- **Exercise goal**
Please set down all of the data below verbatim.

[Start of section]

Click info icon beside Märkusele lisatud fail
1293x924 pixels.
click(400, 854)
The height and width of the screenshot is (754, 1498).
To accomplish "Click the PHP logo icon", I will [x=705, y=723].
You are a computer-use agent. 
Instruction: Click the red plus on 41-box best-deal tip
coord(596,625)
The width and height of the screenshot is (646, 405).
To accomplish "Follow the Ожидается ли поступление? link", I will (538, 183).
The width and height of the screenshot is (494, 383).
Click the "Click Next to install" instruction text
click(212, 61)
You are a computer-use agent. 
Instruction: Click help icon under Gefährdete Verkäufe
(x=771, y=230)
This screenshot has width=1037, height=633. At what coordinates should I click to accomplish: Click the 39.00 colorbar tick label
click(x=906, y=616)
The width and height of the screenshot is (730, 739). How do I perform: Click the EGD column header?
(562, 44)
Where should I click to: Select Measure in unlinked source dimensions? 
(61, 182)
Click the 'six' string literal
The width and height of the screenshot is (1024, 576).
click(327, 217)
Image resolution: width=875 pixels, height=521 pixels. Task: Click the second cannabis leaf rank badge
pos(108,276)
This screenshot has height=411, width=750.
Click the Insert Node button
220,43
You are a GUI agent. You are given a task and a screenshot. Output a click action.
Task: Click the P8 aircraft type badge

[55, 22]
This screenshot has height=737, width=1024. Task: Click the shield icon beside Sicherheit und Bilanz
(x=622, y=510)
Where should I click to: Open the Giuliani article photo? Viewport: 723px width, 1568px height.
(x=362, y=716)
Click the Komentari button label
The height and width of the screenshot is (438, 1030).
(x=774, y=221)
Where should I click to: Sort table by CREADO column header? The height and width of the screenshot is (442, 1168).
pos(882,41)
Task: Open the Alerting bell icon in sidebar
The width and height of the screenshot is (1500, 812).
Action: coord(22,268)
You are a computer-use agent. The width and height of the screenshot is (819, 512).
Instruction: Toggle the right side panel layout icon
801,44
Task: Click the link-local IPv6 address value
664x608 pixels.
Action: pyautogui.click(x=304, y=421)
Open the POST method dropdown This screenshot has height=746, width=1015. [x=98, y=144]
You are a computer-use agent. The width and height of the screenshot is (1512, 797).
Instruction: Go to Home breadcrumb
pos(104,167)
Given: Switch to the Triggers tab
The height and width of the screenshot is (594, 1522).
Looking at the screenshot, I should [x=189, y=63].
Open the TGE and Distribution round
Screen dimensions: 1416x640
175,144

[End of section]

- **Task response**
Click info icon beside Märkusele lisatud fail
1293x924 pixels.
click(400, 854)
The height and width of the screenshot is (754, 1498).
To accomplish "Click the PHP logo icon", I will [x=705, y=723].
You are a computer-use agent. 
Instruction: Click the red plus on 41-box best-deal tip
coord(596,625)
The width and height of the screenshot is (646, 405).
To accomplish "Follow the Ожидается ли поступление? link", I will (538, 183).
The width and height of the screenshot is (494, 383).
Click the "Click Next to install" instruction text
click(212, 61)
You are a computer-use agent. 
Instruction: Click help icon under Gefährdete Verkäufe
(x=771, y=230)
This screenshot has width=1037, height=633. At what coordinates should I click to accomplish: Click the 39.00 colorbar tick label
click(x=906, y=616)
The width and height of the screenshot is (730, 739). How do I perform: Click the EGD column header?
(562, 44)
Where should I click to: Select Measure in unlinked source dimensions? 
(61, 182)
Click the 'six' string literal
The width and height of the screenshot is (1024, 576).
click(327, 217)
Image resolution: width=875 pixels, height=521 pixels. Task: Click the second cannabis leaf rank badge
pos(108,276)
This screenshot has height=411, width=750.
Click the Insert Node button
220,43
You are a GUI agent. You are given a task and a screenshot. Output a click action.
Task: Click the P8 aircraft type badge

[55, 22]
This screenshot has height=737, width=1024. Task: Click the shield icon beside Sicherheit und Bilanz
(x=622, y=510)
Where should I click to: Open the Giuliani article photo? Viewport: 723px width, 1568px height.
(x=362, y=716)
Click the Komentari button label
The height and width of the screenshot is (438, 1030).
(x=774, y=221)
Where should I click to: Sort table by CREADO column header? The height and width of the screenshot is (442, 1168).
pos(882,41)
Task: Open the Alerting bell icon in sidebar
The width and height of the screenshot is (1500, 812).
Action: coord(22,268)
You are a computer-use agent. The width and height of the screenshot is (819, 512).
Instruction: Toggle the right side panel layout icon
801,44
Task: Click the link-local IPv6 address value
664x608 pixels.
Action: pyautogui.click(x=304, y=421)
Open the POST method dropdown This screenshot has height=746, width=1015. [x=98, y=144]
You are a computer-use agent. The width and height of the screenshot is (1512, 797).
Instruction: Go to Home breadcrumb
pos(104,167)
Given: Switch to the Triggers tab
The height and width of the screenshot is (594, 1522).
Looking at the screenshot, I should [x=189, y=63].
Open the TGE and Distribution round
Screen dimensions: 1416x640
175,144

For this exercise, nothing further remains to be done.